Deployment
Postfix Insights does two things: it serves a web UI for search and stats, and it runs a background scanner that rolls your logs into the stats database. Where you put each of those pieces is the only real deployment decision. This page walks through the supported topologies and the one rule that holds for all of them.
Single node
Section titled “Single node”The default, and the right choice for most installs. Run Postfix Insights on the mail server itself and point it at the host’s /var/log, mounted read-only. Nothing leaves the box, there is nothing to mount, and the logs are already local.
The trade-off is availability. The tooling shares the fate of the mail server: if the box goes down, search and stats go down with it. For a single mail server that is usually fine, because when the mail server is down you have a bigger problem than the dashboard being offline.

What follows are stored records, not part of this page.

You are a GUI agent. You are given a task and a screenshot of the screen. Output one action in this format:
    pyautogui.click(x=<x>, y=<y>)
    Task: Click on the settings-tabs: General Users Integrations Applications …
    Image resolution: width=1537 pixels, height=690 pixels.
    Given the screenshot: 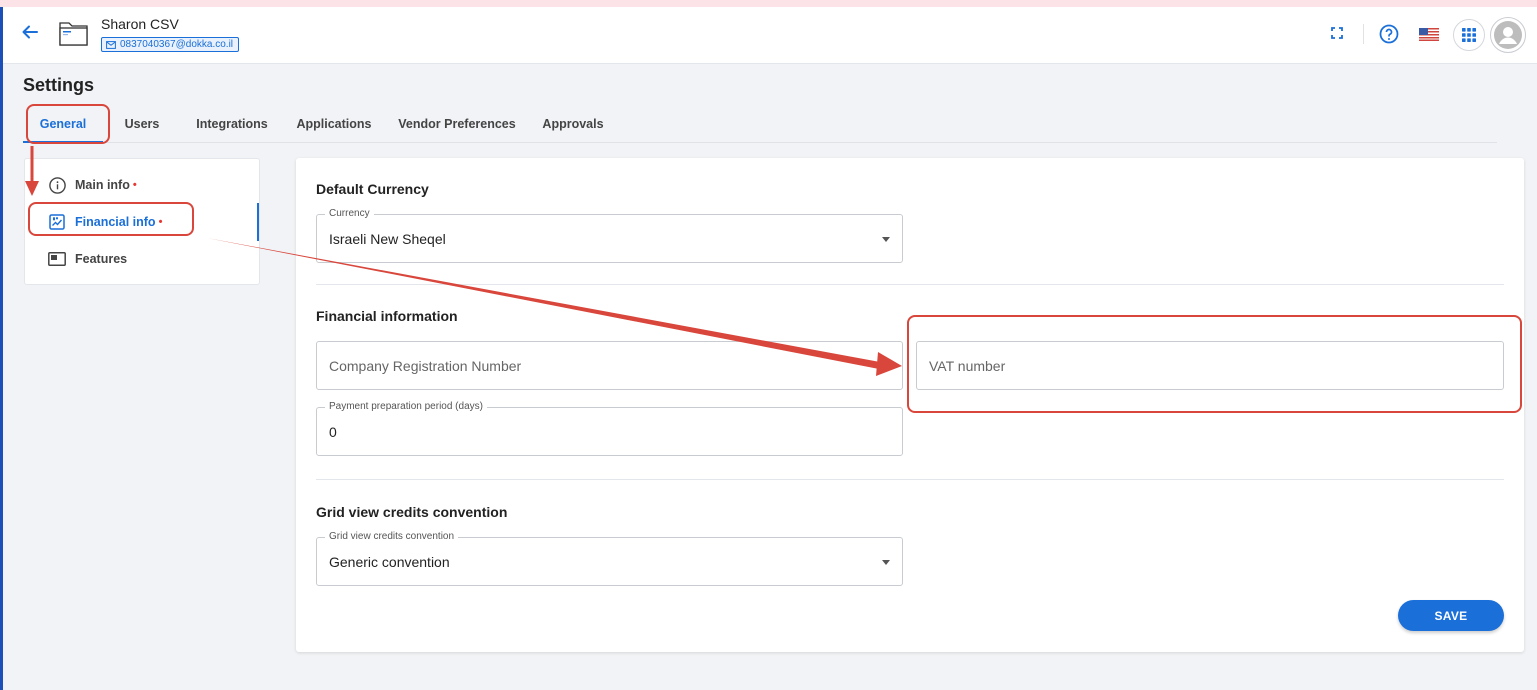 What is the action you would take?
    pyautogui.click(x=760, y=124)
    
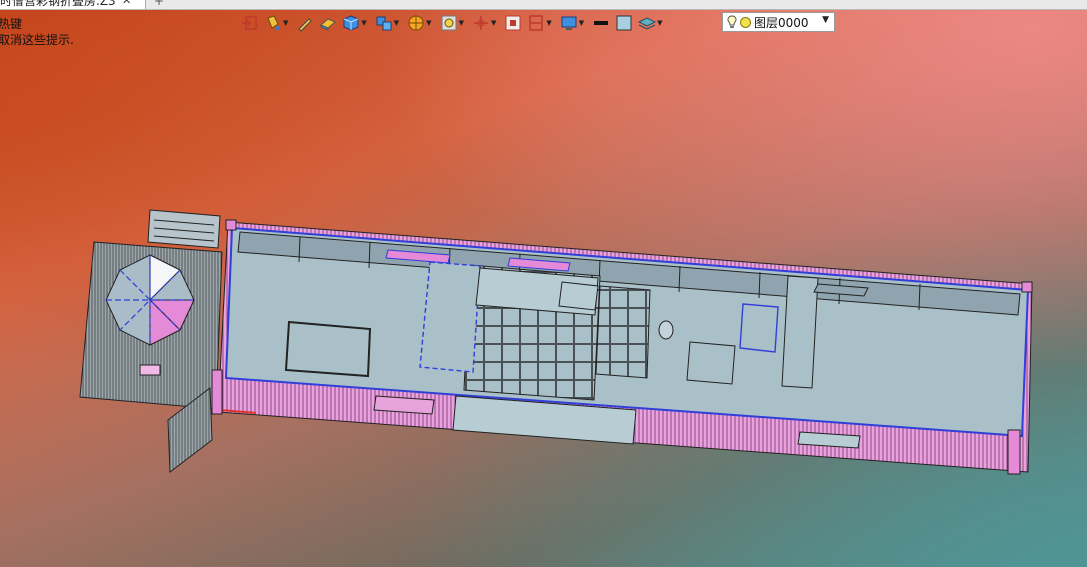 The height and width of the screenshot is (567, 1087). I want to click on close-icon: ✕, so click(126, 4).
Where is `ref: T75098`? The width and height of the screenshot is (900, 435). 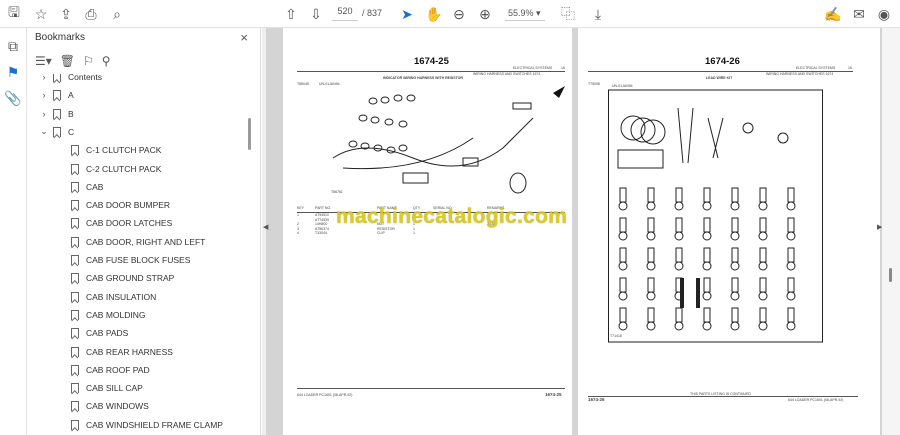 ref: T75098 is located at coordinates (594, 84).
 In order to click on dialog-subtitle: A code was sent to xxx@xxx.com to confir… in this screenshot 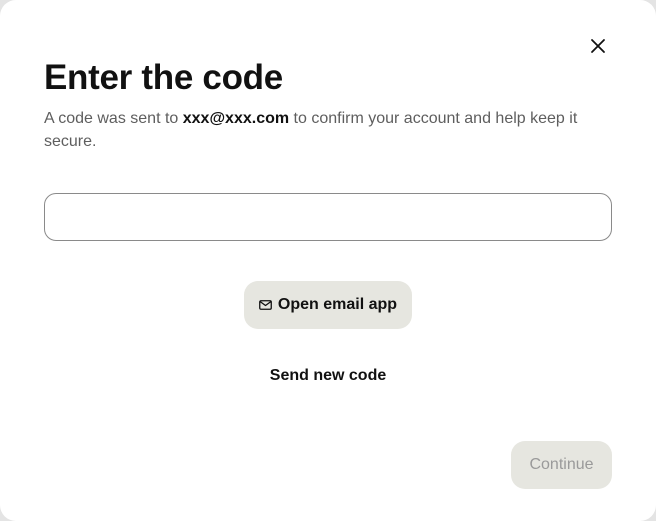, I will do `click(329, 130)`.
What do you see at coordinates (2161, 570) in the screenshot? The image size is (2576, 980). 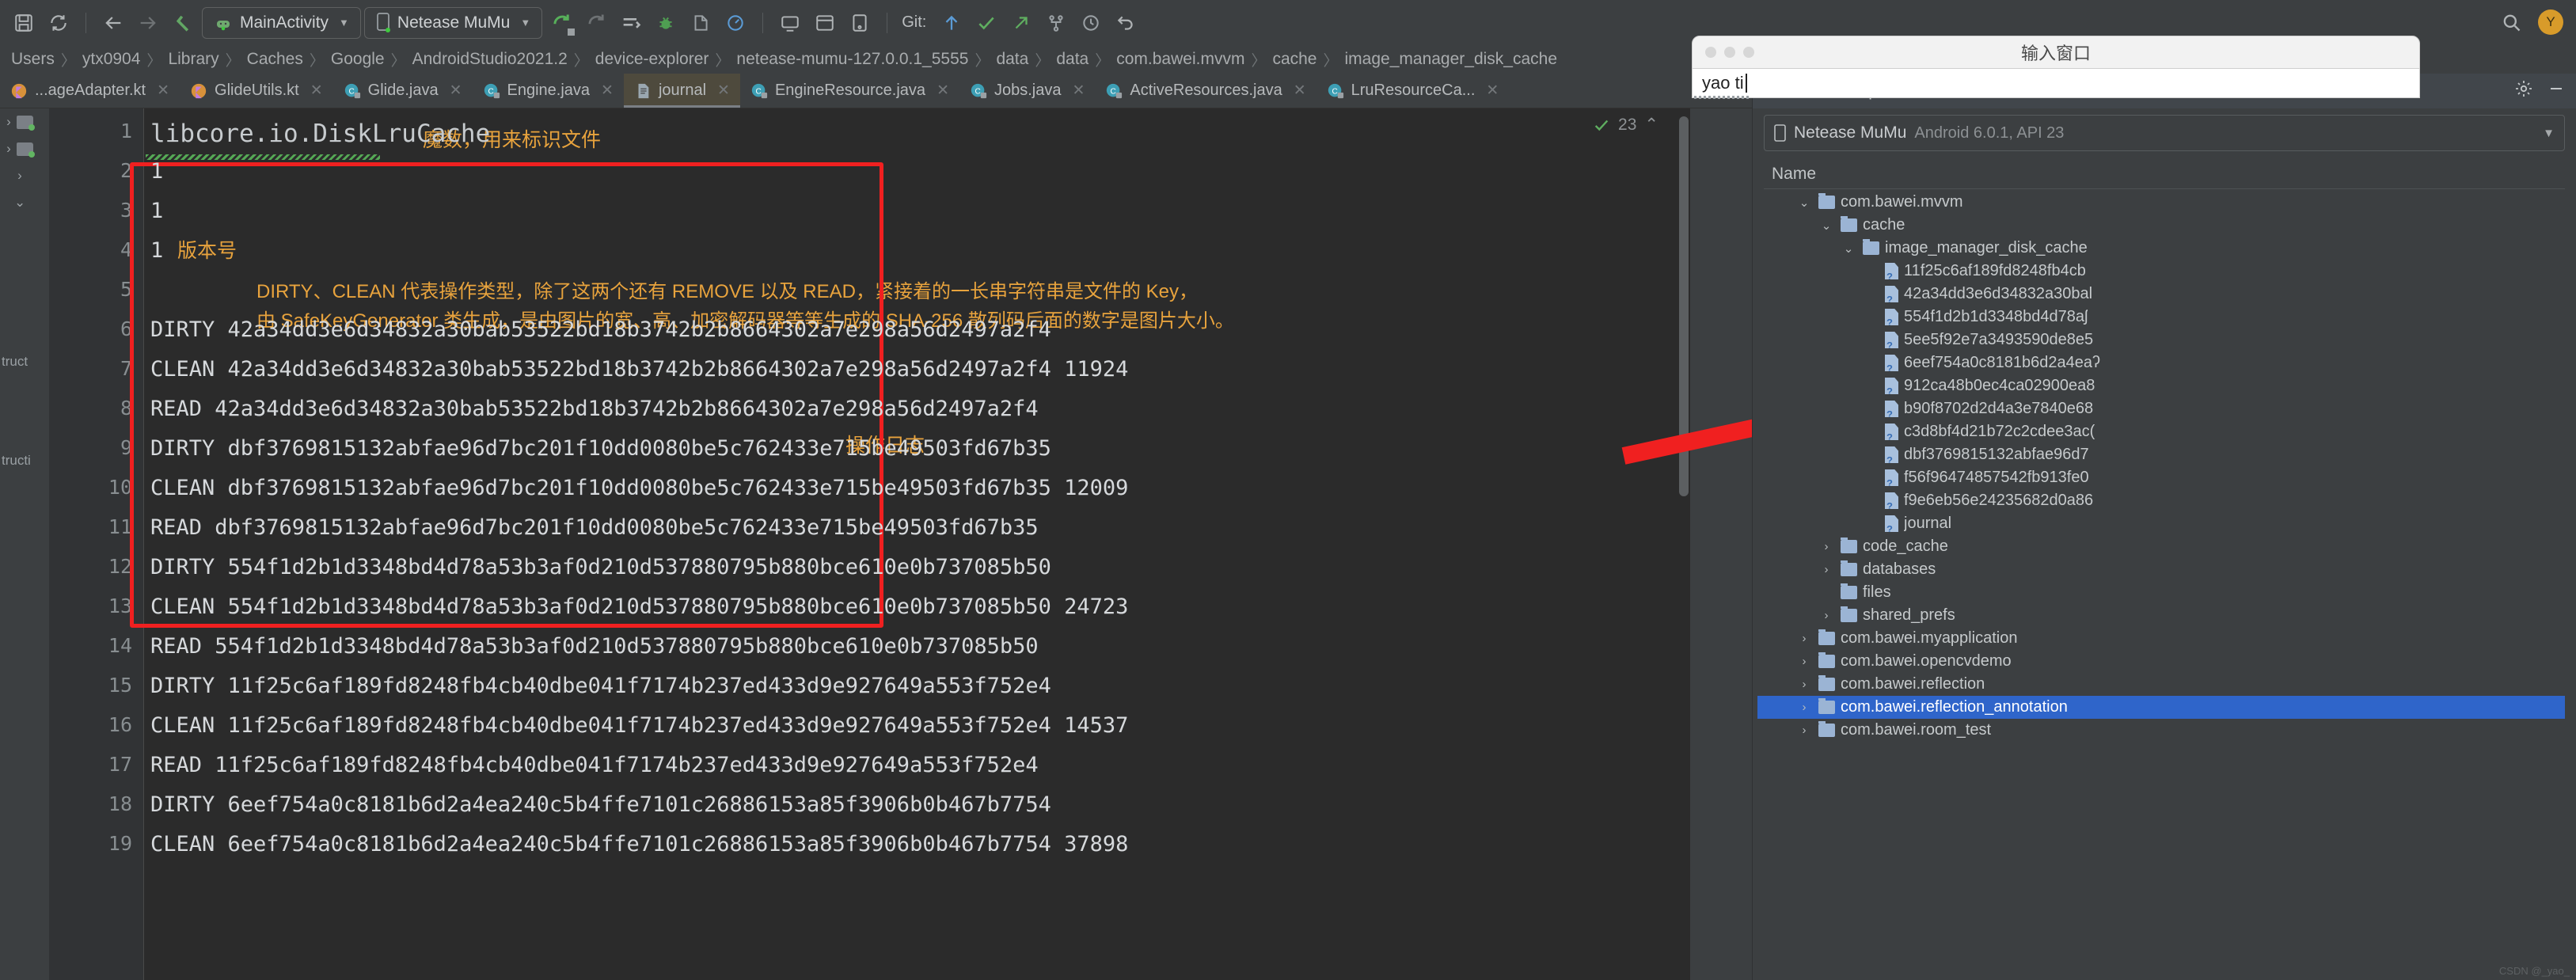 I see `file-row: ›databasesdrwxrw:2023-05` at bounding box center [2161, 570].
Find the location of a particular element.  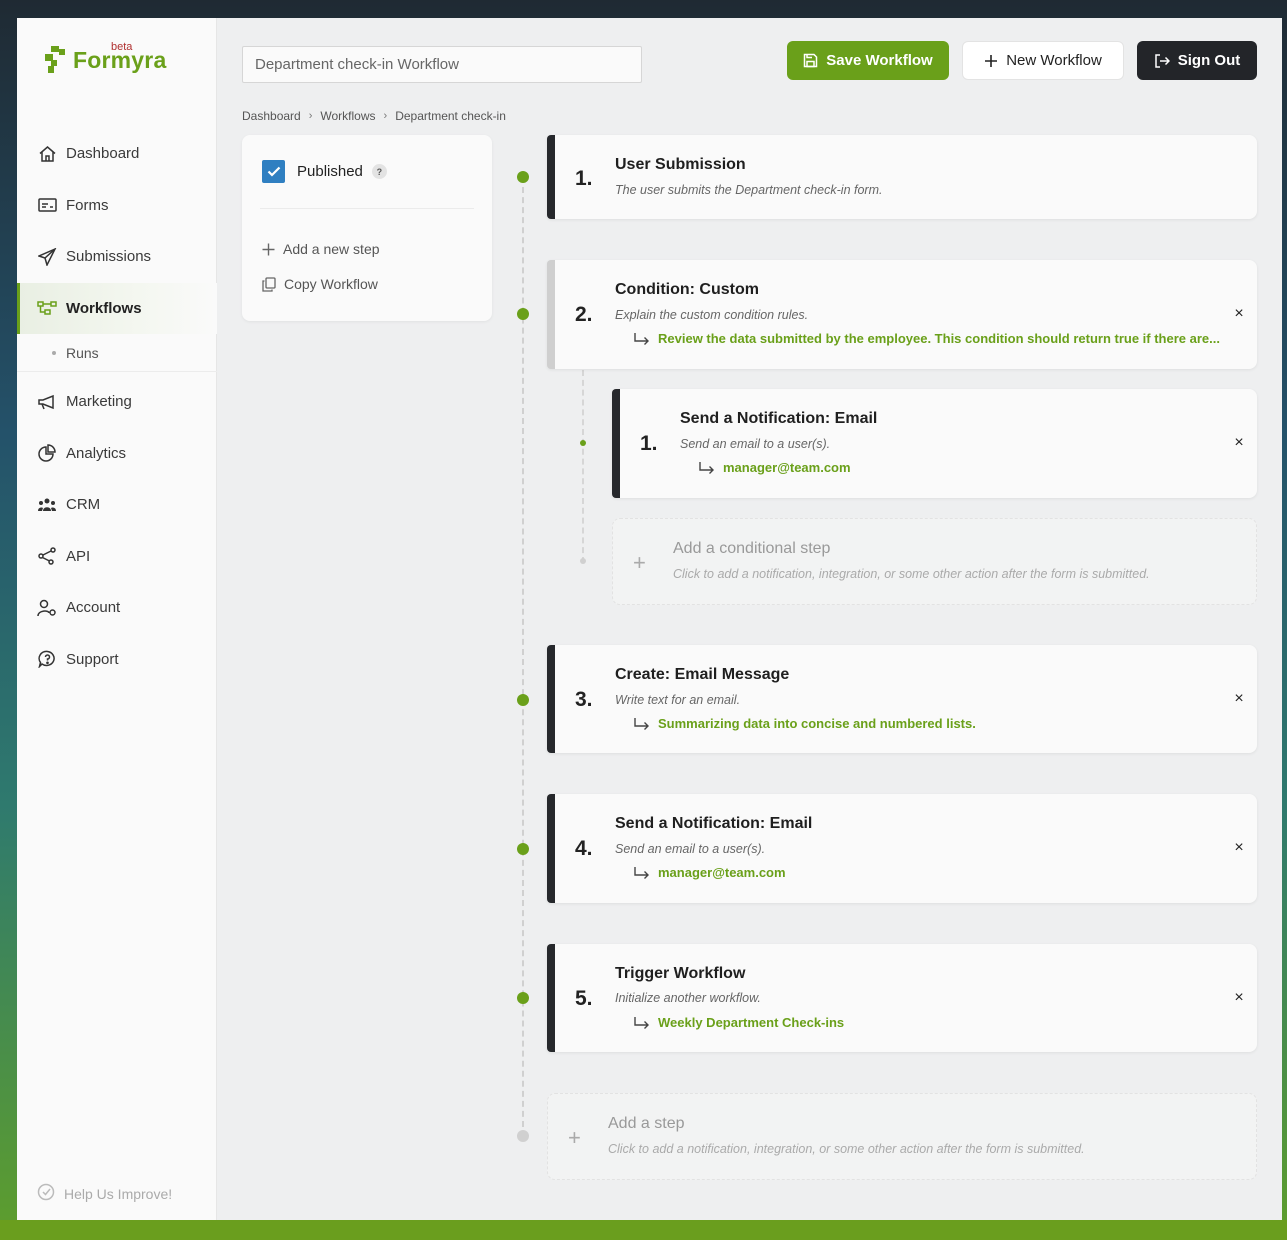

sidebar-item-label: API is located at coordinates (78, 556).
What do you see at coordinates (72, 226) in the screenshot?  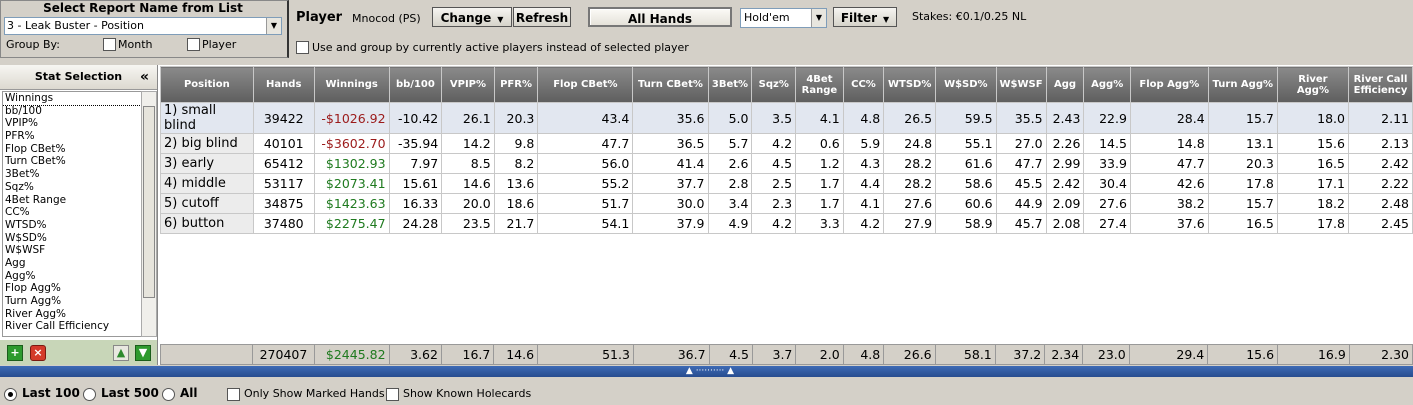 I see `stat-list-item: WTSD%` at bounding box center [72, 226].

A single node is not limited to its own logs. When you run a pool of mail servers that act as one system, the same Postfix configuration, reached through a VIP or round-robin so any of them may handle a given message, their logs are really one mail stream split across boxes. Mount the other servers’ logs onto this node over SSHFS and they join the same search and stats. That is the only way to see the pool’s true volume, bounce rate, and SLA, because any single box is a partial view. The pool members share no queues or logs, so each message lives out its whole lifecycle on the one server that handled it; pooling the logs gathers complete messages rather than fragments to stitch back together, and queue-ID correlation stays intact. The local host’s logs are already there; only the remote servers are mounted. One node, one scanner, the whole pool in one view.
Aggregate only servers that belong together. Mail systems that are genuinely separate, with different senders, domains, and customers, stay clearer kept apart: run a standalone instance against each rather than mixing unrelated streams into one set of stats. A combined bounce rate or SLA across systems that have nothing to do with each other is an average of apples and oranges. Postfix Insights is light enough to run one instance per system, and each stays a focused view of the mail it owns.
Dedicated box with remote logs
Section titled “Dedicated box with remote logs”The same idea, but with the app on a machine of its own rather than on a mail server. Run the app and its sqld database on a separate box and mount every mail server’s logs onto it over SSHFS. Nothing runs on the mail servers themselves.
Reach for this when you would rather keep Postfix Insights off the mail servers entirely, or when no single mail server is the obvious place to host it. The dedicated box becomes the single point of failure for the tooling, but not for mail itself: the mail servers keep delivering whether or not that box is up, and the scanner simply resumes where it left off when it comes back.
Containers
Section titled “Containers”Each tagged v3.1.x release publishes a container image to ghcr.io/xodus-co/postfix-insights. The app container runs next to the sqld sidecar (the stats database) on a private Docker network, so the database is never exposed beyond the app.
Pin the image tag rather than tracking latest, so a deploy is reproducible and an upgrade is a deliberate change of tag. To upgrade, pull the new tag and restart. The docker-compose.prod.yml in the repository wires up the app and the sqld sidecar together and is the fastest way to stand up any of these topologies.